ESTUDO DA LETRA DA CANÇÃO “OLHANDO BELÉM” DE CELSO VIÁFORA, SOB UMA PERSPECTIVA DA ANÁLISE DO DISCURSO

José Daniel Maia Trindade 1
(1. COLÉGIO MAC)
INTRODUÇÃO:

Neste trabalho é feita uma análise da letra da canção “OLHANDO BELÉM”, de Celso Viáfora, sob a perspectiva da Análise do Discurso, evidenciando: o contexto histórico-social, como parte constitutiva do sentido; a formação ideológica que governa a formação discursiva, considerando que ela determina “o que pode/deve ser dito a partir de um determinado lugar social” (Mussalim, 2001). É importante frisar que não se pretende, tampouco é possível, esgotar, dentro do que se propõe, o universo de sentido existente nesta composição. A escolha se deveu ao fato de que a letra apresenta um discurso marcado por um eu-lírico de um outro contexto histórico-geográfico, condicionado por uma formação ideológica que, diante de seu objeto lírico (Belém), “integra-se” a ele. Inscreve-se este trabalho, dentro da Análise do Discurso, baseados em conceitos como o de formação discursiva, ideologia, historicidade, lugar. Tomamos conceitos de Barkhtin, Maingueneau, Pêcheux. Segundo desdobramentos desses conceitos, diz-se que a canção realiza um discurso que dá sentido a atos histórico-sociais, pois para a Análise do Discurso os sentidos são constituídos historicamente. O processo da formação discursiva coloca em jogo forças ideológicas antagônicas, materializas nos versos: “Um caipora que nasceu na cidade / um caipira de gravata e sapato”. Vê-se, assim, discursos que indiciam modos de pensar, de sentir e interpretar fatos histórico-sociais que formam uma memória.
========
(DESCRIÇÃO DO PROBLEMA) Retome o trecho sobre a canção “Olhando Belém” a partir do ponto em que ele termina. As linhas não têm relação com o trecho sobre a canção “Olhando Belém”.

(CONJUNTO DE DADOS)
========
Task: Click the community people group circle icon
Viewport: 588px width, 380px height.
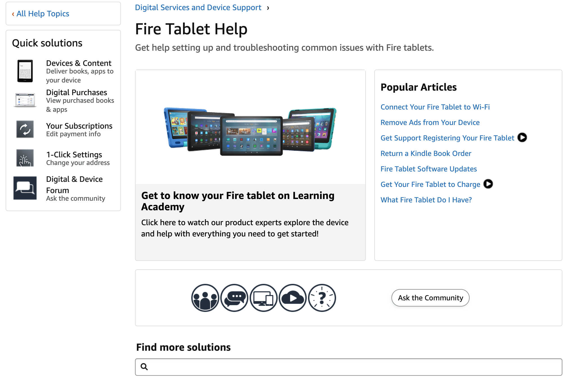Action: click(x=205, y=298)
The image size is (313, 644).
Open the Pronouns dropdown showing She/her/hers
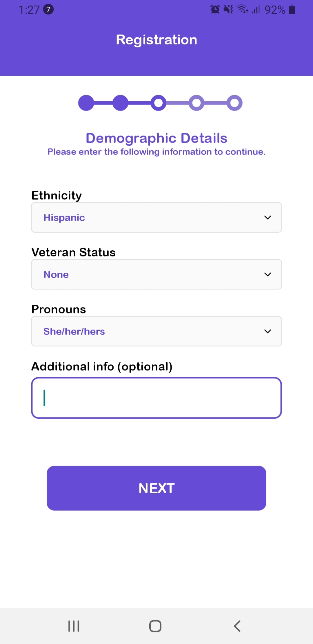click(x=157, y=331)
========
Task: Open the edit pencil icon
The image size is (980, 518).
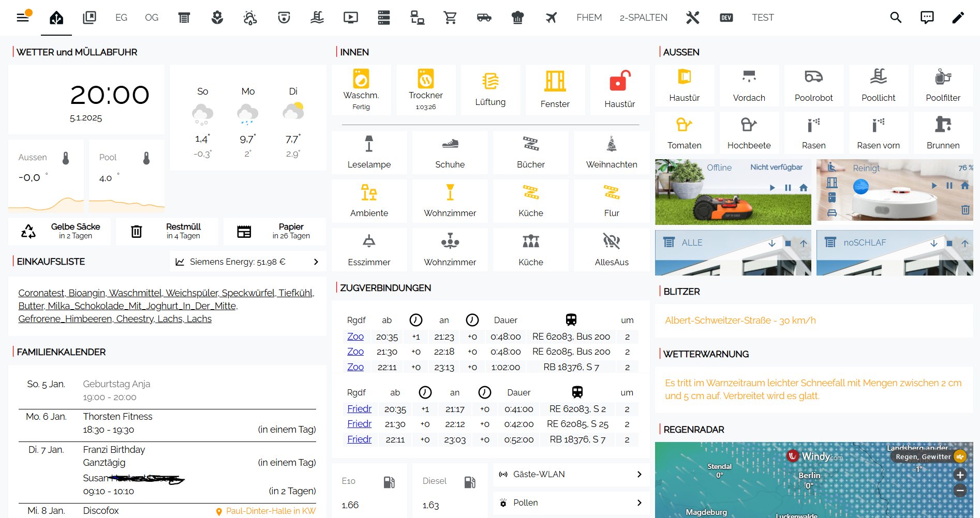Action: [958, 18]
========
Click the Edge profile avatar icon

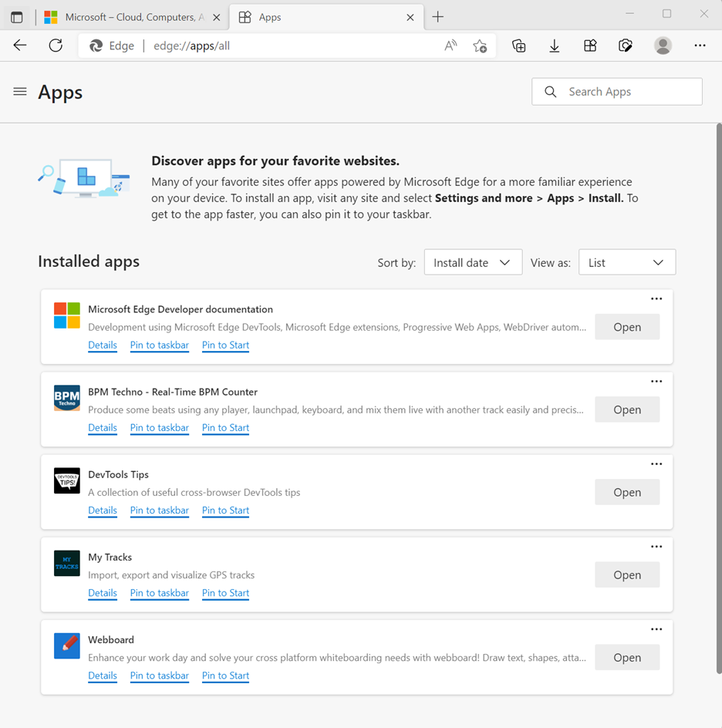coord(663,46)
========
(RESPOSTA DO EXERCÍCIO)
METODOLOGIA:

No estudo da letra “OLHANDO BELÉM”, foi utilizada a linha de Análise de Discurso de pensamento francês e também alguns conceitos bakhtinianos (ideologia, dialogismo). A partir disso, a letra da canção foi observada como maneira de perceber o que pode/deve ser dito, o lugar social do sujeito e seu contexto histórico. Usamos, neste trabalho, o conceito de formação discursiva com a seguinte noção: “(...) designa todo sistema de regras que funda a unidade de um conjunto de enunciados sócio-historicamente circunscrito” (Maingueneau, 2000). Assim, a inscrição da fala do sujeito-lírico de “OLHANDO BELÉM” se aporta a um sentido em que se vêem linhas ideológicas atravessadas por discursos pré-construídos, provenientes de contextos históricos e sociais diversos, mas que formam um discurso único. A análise se fez com o objetivo de comparar a hipótese de que na formação discursiva haverá sempre a presença do OUTRO, colocando, assim, em jogo, mais de um discurso, já que uma formação ideológica possui mais de uma força ideológica. Pressupõe-se que o sujeito-lírico olha Belém de passagem, pois a vê da janela de um Hotel – a palavra “hotel” presentifica a idéia de hospedagem breve, que se cumpre por um determinado período de tempo, em determinado lugar.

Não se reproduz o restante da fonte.